Now, how'd you like to come over to NZ for a working holiday...?


----------



## harrysin (Jan 15, 2007)

John, on you're way to NZ please stop off in West Australia, we'll put you up and give you the run of my shed. Lovely looking planters, I'm not letting my wife see them!


----------



## JMalone (Feb 22, 2005)

*NZ vs WA - Hmmmm*

Hey fellas! 
You've put me in a bit of a bind. I've got relatives in WA and worked in Auckland for a month, so would love to go either east or west.  

Thanks for the encouragement. I reckon I put in 40-50 hours on that blessed box, mostly because I didn't know what I was doing. It's nice to get some good feedback.

I'm going scavenging for some more wood this afternoon, since the good lady insists that one just looks silly all by itself....  

Cheers all. 
John

P.S. Harry, I don't want to be rude, but WA isn't "on the way" to ANYWHERE!!!


----------



## JMalone (Feb 22, 2005)

*And then there were two!*

Hello all,

According to the good lady, one planter box just wasn't going to cut it. The first one needed a friend to look good and be happy.

Well... I thought I could knock another one out rather quickly since I'd done all the learning on the first one. Wrong! 

I got a little cocky and didn't concentrate enough when doing the mortises. I'm here to tell you that mortises that aren't straight are a real pain in the butt.  

So a LOT of time went into rescuing the legs from being scrapped. I managed it and am VERY glad that the internals of the mortises can't be seen.

Anyway here are the photos for your amusement.

Cheers,
John

P.S. All the wood used here was scrounged from a local building site and from a machinery pallet. It's my thing; making nice things out of scrap material.
Oh... and it's cheaper too!


----------



## harrysin (Jan 15, 2007)

John, I too am glad that people who view my projects don't have Xray vision! The important thing is that they look great and you're planter boxes sure do fit that description.


----------



## Joe Lyddon (Sep 11, 2004)

Hey John!

You're on a R O L L !!

That really looks good...

It's hard to tell if you've made 1, 2, 3, or 4 of them... but definitely MORE than one!

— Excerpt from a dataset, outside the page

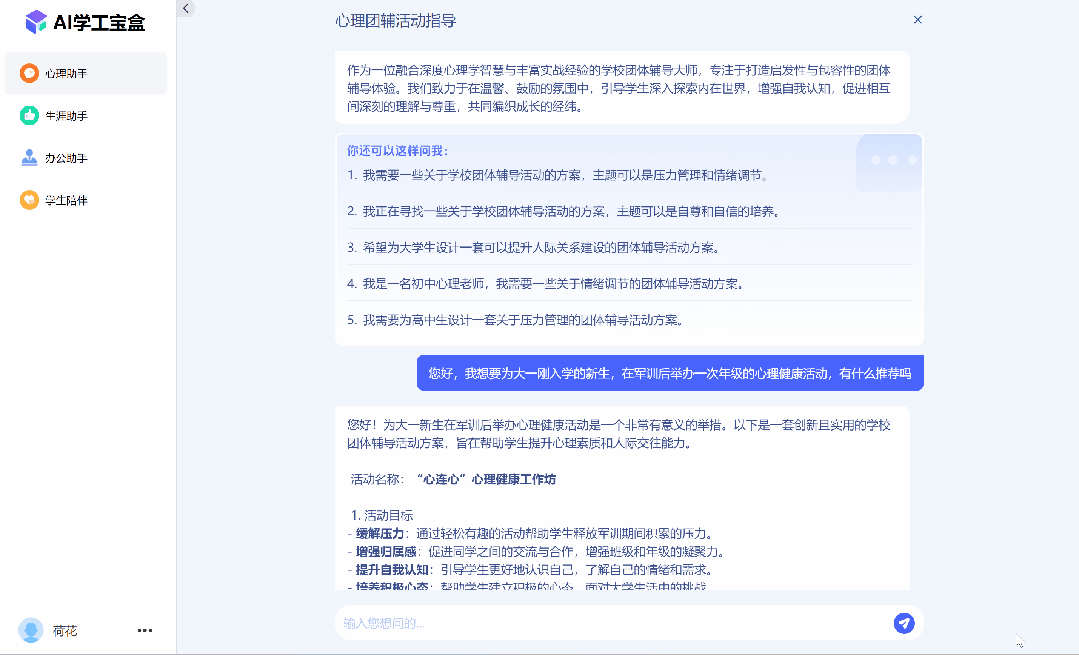Click the AI学工宝盒 cube logo
This screenshot has height=655, width=1079.
(x=36, y=21)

Glad you were able fix ur legs.

Good JOB!!


----------



## bobj3 (Jan 17, 2006)

Hi John

Someone once said woodworking is the Art of fixing errors that ones makes when making a project and it's true cut 4 boards to make a box and one will always be out of size and then you need to go back and recut the other 3 to fix the error...
Drill 4 holes and one will be off just a bit and it takes more work to go back and fix that error ...BUT that's the fun in woodworking trying to do it right the 1st.time....

By the way you did a nice job on your planters


----------



## Drugstore Cowboy (May 17, 2007)

JMalone said:


> . . . It's my thing; making nice things out of scrap material.


Everybody needs a 'thing' and that is definitely a good one to have. 

Hate to see anything go to waste that can be made useful.
Guess it goes back to my rural roots. We didnt have fancy names for it like 'greening' we just called it common sense and good use of resources.

Who knows - you might even help restart a fashion.
Some may remember This End Up furniture out of North Carolina that spawned a minor craze in crate style furniture a couple of decades ago.
Story has it they got their original inspiration actually USING crates and wood salvaged from them.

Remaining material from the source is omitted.